Semantic Scholar publishes an Open Research Corpus dataset, which currently contains metadata for around 20 million research papers published since 1991.

  1. Create a DigitalOcean droplet using a "one-click apps" image for Docker on Ubuntu (3GB RAM, $15/month) and attach a 200GB data volume ($20/month).
  2. SSH into the instance and start an Elasticsearch cluster running in Docker.

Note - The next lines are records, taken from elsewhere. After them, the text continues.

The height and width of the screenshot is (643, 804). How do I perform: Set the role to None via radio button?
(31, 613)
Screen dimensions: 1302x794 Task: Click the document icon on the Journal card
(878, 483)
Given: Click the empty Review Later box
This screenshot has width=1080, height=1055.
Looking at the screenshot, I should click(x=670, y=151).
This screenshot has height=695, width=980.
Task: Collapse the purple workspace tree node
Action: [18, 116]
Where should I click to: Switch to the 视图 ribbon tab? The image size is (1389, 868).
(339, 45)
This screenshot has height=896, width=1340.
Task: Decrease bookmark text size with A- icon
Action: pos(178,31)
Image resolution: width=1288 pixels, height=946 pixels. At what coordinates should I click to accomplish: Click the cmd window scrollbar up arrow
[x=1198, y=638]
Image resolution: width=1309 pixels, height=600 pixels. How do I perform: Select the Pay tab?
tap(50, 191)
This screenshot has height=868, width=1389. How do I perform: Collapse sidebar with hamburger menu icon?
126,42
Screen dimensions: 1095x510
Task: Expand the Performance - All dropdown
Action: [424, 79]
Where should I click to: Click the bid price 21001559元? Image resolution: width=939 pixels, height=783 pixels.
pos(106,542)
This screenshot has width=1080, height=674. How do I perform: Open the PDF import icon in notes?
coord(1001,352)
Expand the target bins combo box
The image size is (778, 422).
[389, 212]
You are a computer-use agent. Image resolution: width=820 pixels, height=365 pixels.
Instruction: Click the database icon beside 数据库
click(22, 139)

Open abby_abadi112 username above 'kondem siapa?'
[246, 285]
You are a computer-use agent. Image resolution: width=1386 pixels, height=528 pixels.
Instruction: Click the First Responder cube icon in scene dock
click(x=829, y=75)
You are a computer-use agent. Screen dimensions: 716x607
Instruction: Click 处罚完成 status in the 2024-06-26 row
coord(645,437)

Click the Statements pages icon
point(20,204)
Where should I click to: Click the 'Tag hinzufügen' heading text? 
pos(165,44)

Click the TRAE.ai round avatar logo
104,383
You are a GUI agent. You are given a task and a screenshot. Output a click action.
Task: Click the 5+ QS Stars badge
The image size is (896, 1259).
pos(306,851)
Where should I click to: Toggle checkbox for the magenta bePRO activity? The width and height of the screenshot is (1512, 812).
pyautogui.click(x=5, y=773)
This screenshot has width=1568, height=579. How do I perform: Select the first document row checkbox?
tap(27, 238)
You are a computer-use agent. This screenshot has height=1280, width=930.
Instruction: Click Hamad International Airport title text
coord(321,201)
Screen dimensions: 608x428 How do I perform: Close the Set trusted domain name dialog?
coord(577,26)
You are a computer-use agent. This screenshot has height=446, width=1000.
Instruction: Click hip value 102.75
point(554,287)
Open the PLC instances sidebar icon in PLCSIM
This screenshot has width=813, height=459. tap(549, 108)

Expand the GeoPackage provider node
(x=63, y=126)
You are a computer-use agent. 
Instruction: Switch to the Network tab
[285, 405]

  3. Install esbulk: VERSION=0.4.8; curl -L https://github.com/miku/esbulk/releases/download/v${VERSION}/esbulk_${VERSION}_amd64.deb -o esbulk.deb && dpkg -i esbulk.deb && rm esbulk.deb
  4. Fetch, unzip and import the Open Research Corpus dataset (inside the zip archive is a license.txt file and a gzipped, newline-delimited JSON file): VERSION=2017-10-30; curl -L https://s3-us-west-2.amazonaws.com/ai2-s2-research-public/${VERSION}/papers-${VERSION}.zip -o papers.zip && unzip papers.zip && rm papers.zip && esbulk -index scholar -type paper -id id -verbose -purge -z < papers-${VERSION}.json.gz && rm papers-${VERSION}.json.gz
  5. While importing, index statistics can be viewed at http://localhost:9200/scholar/_stats?pretty
  6. After indexing, optimise the Elasticsearch index by merging into a single segment: curl -XPOST 'http://localhost:9200/scholar/_forcemerge?max_num_segments=1'
  7. (recommended) Use ufw to prevent external access to the Elasticsearch service and put a web service (e.g. an Express app) in front of it, mapping routes to Elasticsearch queries.